Я подбежал к окну. В лесу было светло. В небе висел ясный осенний месяц. Адъютант нетерпеливым жестом подозвал меня к себе. Когда я встал рядом, схватил меня за руку:
— Слышишь?
Я ничего не слышал.
— Послушай! — В зазор тишины, между одной и другой волной ветра, проникала дребезжащая нота. Замирала, тонула в монотонном шелесте, чтобы зазвенеть вновь громче и отчетливее. Мотоциклы.
— Значит, так! — говорит Адъютант. — Возьмешь Макса и Сосну и пойдешь через третий пост, проселком на Лещину. Фрицы никогда не высовываются ночью, но черт их знает! Сидим мы тут уже порядком, запросто могли нас вычислить, да и ребята таскаются по деревням, любовнички вшивые! Смотреть внимательно, слушать, не лают ли в деревне собаки. Они могли на ночь в деревню заехать, а на рассвете подойдут к лагерю. Их метод! Выполните задание и возвращайтесь, в хаты не заходить, под одеяла к бабам не лазить. Ну, вперед, братцы, и чтоб к шести были в лагере. — Он подтолкнул меня легонько к землянке и исчез между деревьями.

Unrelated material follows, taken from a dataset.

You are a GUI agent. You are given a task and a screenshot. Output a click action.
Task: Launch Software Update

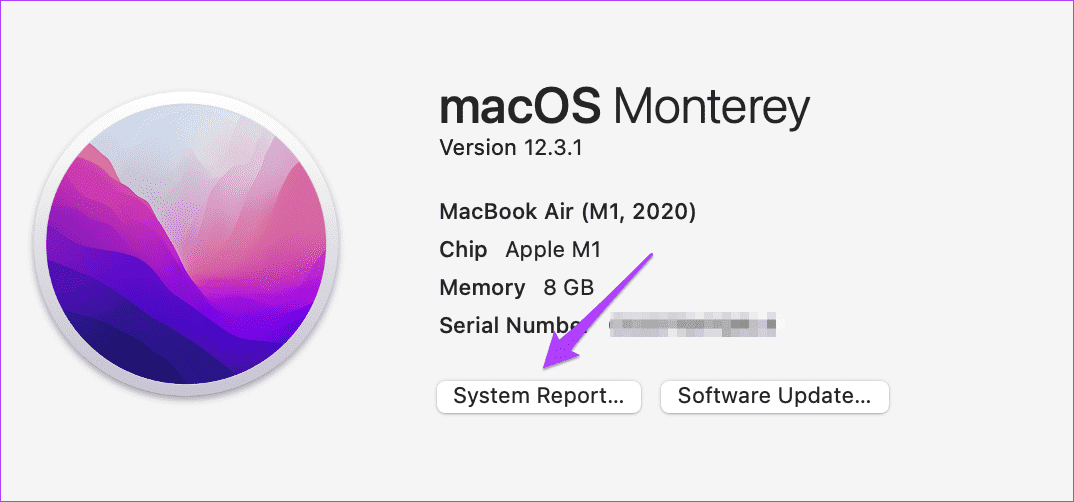774,396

Я поднял мешок и вошел внутрь.
— Закрывайте дверь, — сказал Макс, стоявший на коленях перед свечой. Он подслеповато щурился, протирая очки какими-то белыми подштанниками; видать, здорово его допекло, раз оголяется по ночам.
— Одевайся, Макс, идем в разведку!
— Какую еще разведку! — глянул на меня исподлобья, точнее, из-за кальсон. — Какую разведку?
— Одевайся, одевайся, — говорил я, укладывая гранаты в вещмешок. — Сосна! — толкнул я лежащего на нарах капрала. С этим проблем не было, он всегда спал в полном обмундировании. На ночь никогда не снимал ни сапог, ни брюк, только ослаблял ремень и расстегивал ворот мундира. Стоял ли он в карауле или отдыхал, всегда у него все было на себе и при себе. Он еще помнил то Рождество, когда жандармы выкурили отряд из землянок. Каждый тогда бежал, в чем был, а Сосна был в кальсонах, босой, закутанный в одеяло, хорошо, хоть винтовку прихватил. Теперь достаточно было его только тронуть, он выныривал из глубочайшего сна одетый и в полной готовности, как чертик из табакерки, хватал винтовку и в путь! Не спрашивал, куда и зачем. Адьютант прибывающим в лагерь новичкам приводил Сосну в пример как образец партизанской бдительности.